Der Maharadscha nannte Lady Pinfield insgeheim nur den »Grenadier«. Der Spitzname schien gerechtfertigt: entschlossen schritt sie auf nicht etwa kleinen Füßen einher; der hohe Haaraufbau hatte sich in fünfundzwanzig Jahren von hellem Braun zu Grau gewandelt, während die Frisur genauso wie zur Zeit der Thronbesteigung Eduards des Siebenten geblieben war; hinzu kamen ihre große Adlernase und die mächtigen Vorderzähne, die den französischen Karikaturisten für eine Engländerin unentbehrlich erscheinen. Als Sir Lawrence starb, blieb seine Witwe in Pippla wohnen, wo sie all ihre Ferien gemeinsam verlebt hatten und wo es keine der andern Engländerinnen wagen würde, ihre Vorrangstellung anzutasten.
»Guten Abend, Maharadscha Sahib! Was für ein schöner klarer Abend! Aber die Luft schmeckt ein wenig nach Frost«, stieß sie mit ihrer rauhen Stimme hervor, die über das gesellschaftliche Schicksal so mancher Engländerin Pipplas entschieden hatte. »Guten Abend, Mrs. Winstanley! Wollen Sie Ihre Zelte in Pippla aufschlagen?«
»O nein«, antwortete Angela. »Ich bin nur zu einem kurzen Besuch hier. Im Frühling gehe ich wieder nach England.«
»So? Und wohin dort?« - »Nach Canterbury.«
»Ach, wirklich, nach Canterbury? Kennen Sie den Erzbischof?«
»Nicht den neuen Erzbischof«, erwiderte Angela, so daß Lady Pinfield ganz nach Belieben glauben konnte, Angela habe seinen Vorgänger gekannt.
»Und das ist Ben Nevis«, verkündete der Hausherr, der offenbar das größte Vergnügen darin fand, den Grenadier vorübergehend aus der Fassung zu bringen.

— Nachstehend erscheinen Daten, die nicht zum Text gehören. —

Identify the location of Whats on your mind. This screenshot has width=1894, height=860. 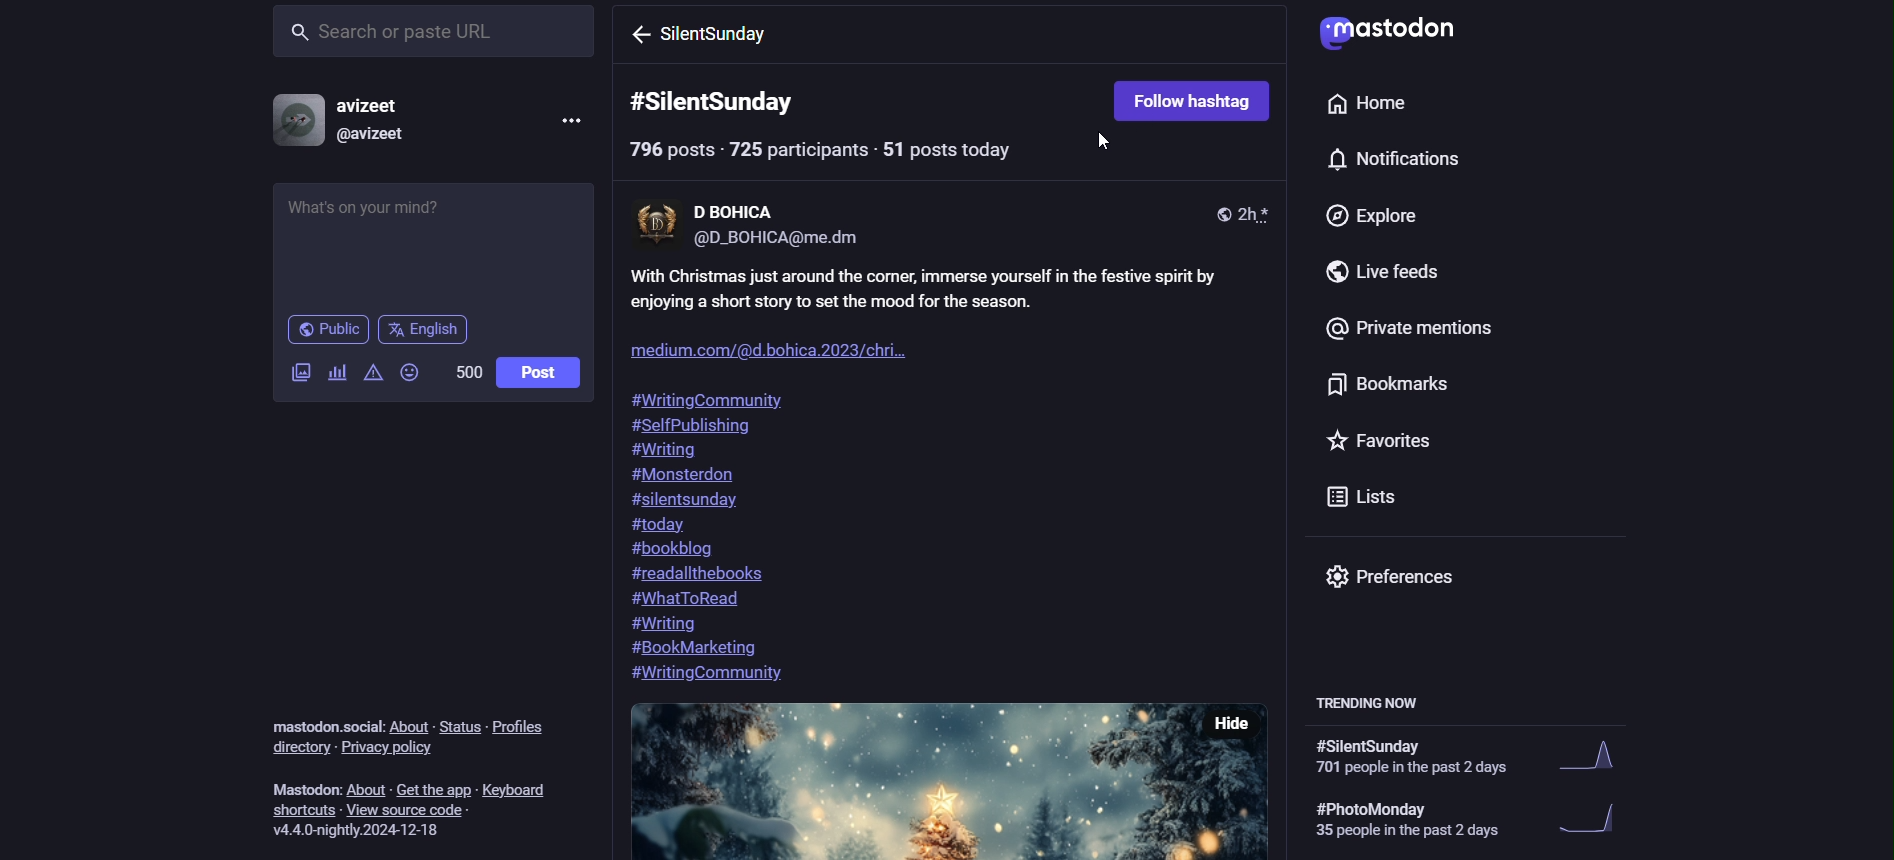
(434, 246).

»Ich habe den Namen nicht recht verstanden!«
»Ben Nevis«, wiederholte Seine Hoheit.
»Guten Abend, Mr. Nevis«, sagte der Grenadier.
»Nein, nicht doch, Lady Pinfield! Er heißt nicht Benjamin Nevis! Er ist Ben Nevis, ein großer Häuptling eines schottischen Clans, Donald MacDonald von Ben Nevis!« erklärte der Maharadscha nun.
»Guten Abend, Lady Pinfield!« wurde sie strahlend von Ben Nevis begrüßt.
In seiner Tracht war der Häuptling eine imposante Gestalt, und Lady Pinfield begriff, daß sie diesmal mit dem Behaupten ihrer, wie sie glaubte, unumstößlich gesicherten Vorrangstellung etwas weniger Erfolg gehabt hatte.
»Ich kenne Schottland eigentlich überhaupt nicht«, sagte sie etwas lahm.
»Und das ist Kilwhillie«, fuhr Seine Hoheit fort.
»Auch ein Hochland-Häuptling?« fragte sie mit einer gewissen schelmischen Herablassung.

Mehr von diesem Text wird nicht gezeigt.